Houve um dia muito marcante. A palestra foi sobre “Filhos”, e mais uma vez falei de Jesus. Ao final, uma moça me procurou confessando ter tentado suicídio naquele dia e disse que sairia dali pra se jogar no metrô. Fiquei lívida. Pensei: “Meu Deus, que incompetente eu sou; me proponho a falar de Jesus para tentar compartilhar a sua doce mensagem e essa irmã sai com uma impressão ainda tão equivocada”. Me senti frustrada. Não havia nada que eu pudesse fazer, então eu a abracei. E disse: “Por favor, eu me afeiçoei a você e preciso abraçá-la toda semana (isso ocorreu na casa onde laboro). Sua vida importa pra mim. Só espere mais uma semana”. Ela sorriu e disse que ia pensar. Não sei o que houve, mas ela não voltou.

Você comentou sobre as obras de André Luiz. Qual a que mais mexeu com você?

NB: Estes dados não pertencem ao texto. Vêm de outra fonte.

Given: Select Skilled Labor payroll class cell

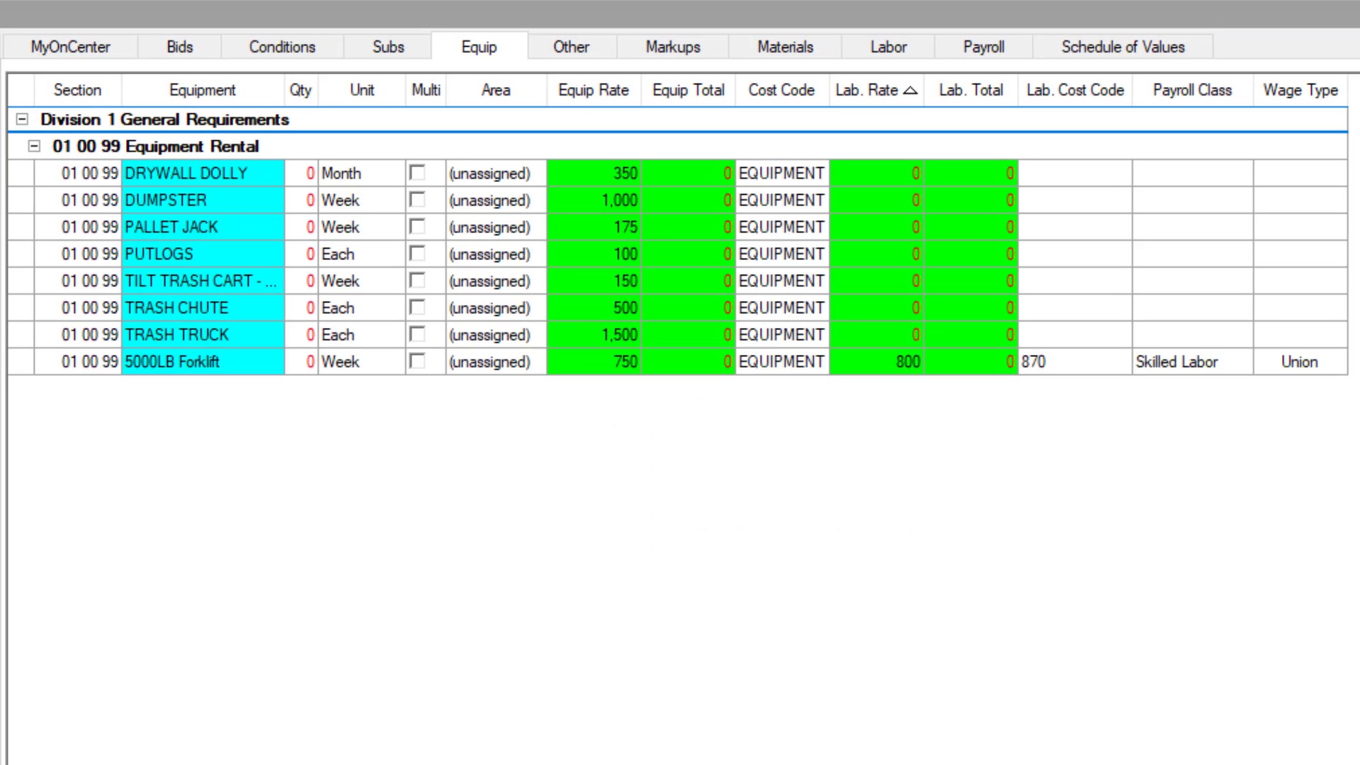Looking at the screenshot, I should click(1191, 362).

“Missionários da Luz”, por causa da história da reencarnação de Segismundo. Nessa história, Segismundo, que noutra reencarnação havia assassinado Adelino, volta como filho deste último, e há uma necessidade imperiosa do perdão de Adelino com respeito a esse trauma do passado. Para mim, essa história foi muito marcante e decisiva, porque André Luiz narra a transformação psíquica e moral de quem perdoa, e aquilo me estimulou a ser melhor. Cada uma das obras de André Luiz, na coleção “A Vida no mundo Espiritual” tem um instrutor; o instrutor dessa obra em especial, Alexandre, aborda diversas lições sobre a moral evangélica, e eu confesso que hoje essa pra mim é a contribuição mais importante da doutrina espírita: muitos se opõem a André Luiz, sobre as colônias espirituais, alimentação no mundo espiritual etc., mas se esquecem da lição essencial, que é o aprimoramento moral.

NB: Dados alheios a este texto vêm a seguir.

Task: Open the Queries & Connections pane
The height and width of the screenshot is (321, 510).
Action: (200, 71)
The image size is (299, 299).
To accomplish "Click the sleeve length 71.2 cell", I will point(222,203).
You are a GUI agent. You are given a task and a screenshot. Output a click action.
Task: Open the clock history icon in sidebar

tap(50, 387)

Quais livros você indicaria a quem está iniciando o conhecimento espírita?

Antes de ler a codificação, recomendaria ler “O que é o Espiritismo” de Allan Kardec. E aí sim partir para o pentateuco espírita, a começar pelo Livro dos Espíritos. Além deles, eu indicaria uma obra belíssima de Léon Denis, e ainda pouco conhecida, intitulada “Depois da Morte”. É um belíssimo apanhado da codificação com uma linguagem poética peculiar do autor.

O que falta para o Espiritismo penetrar de maneira mais aguda na sociedade?

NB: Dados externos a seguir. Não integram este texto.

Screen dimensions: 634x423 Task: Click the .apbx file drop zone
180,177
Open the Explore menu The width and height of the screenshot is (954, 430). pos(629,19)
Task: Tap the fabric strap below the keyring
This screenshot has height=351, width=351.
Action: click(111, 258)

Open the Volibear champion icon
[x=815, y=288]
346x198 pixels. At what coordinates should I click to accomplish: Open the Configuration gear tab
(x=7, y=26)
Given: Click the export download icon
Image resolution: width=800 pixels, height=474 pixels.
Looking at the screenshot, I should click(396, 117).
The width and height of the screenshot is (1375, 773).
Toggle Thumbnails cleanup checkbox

Sinto falta que se fale mais sobre Jesus. Nós precisamos criar contextualizações e vínculos com o Cristianismo primitivo, nos identificar com os apóstolos, viver como eles viviam, em lídima fraternidade. O Espiritismo precisa ser a revivescência do Evangelho, e só quando cada um vivê-lo em seu mundo íntimo teremos esse resultado na sociedade. Sinto que em muitas conjunturas o Cristo ainda permanece crucificado, distante... Precisamos tirá-lo de lá e colocar dentro do nosso coração. Mas isso não deve se dar apenas nas agremiações espíritas, mas sim em todos os lugares, a começar de dentro de nossos lares.

Suas palavras finais.

Eu agradeço penhoradamente a oportunidade. Balbo é um irmão que muito admiro, e preciso confessar que fui tomada de surpresa pelo convite imerecido. Mas gostaria de encerrar dizendo que a messe é do Cristo, e não nossa: nós somos os seareiros; todos temos nosso espaço, nossa luz; e se nem o Filho do Homem veio para ser servido, como Jesus mesmo disse, mas para servir, que pensar de nós? Sirvamos, pois.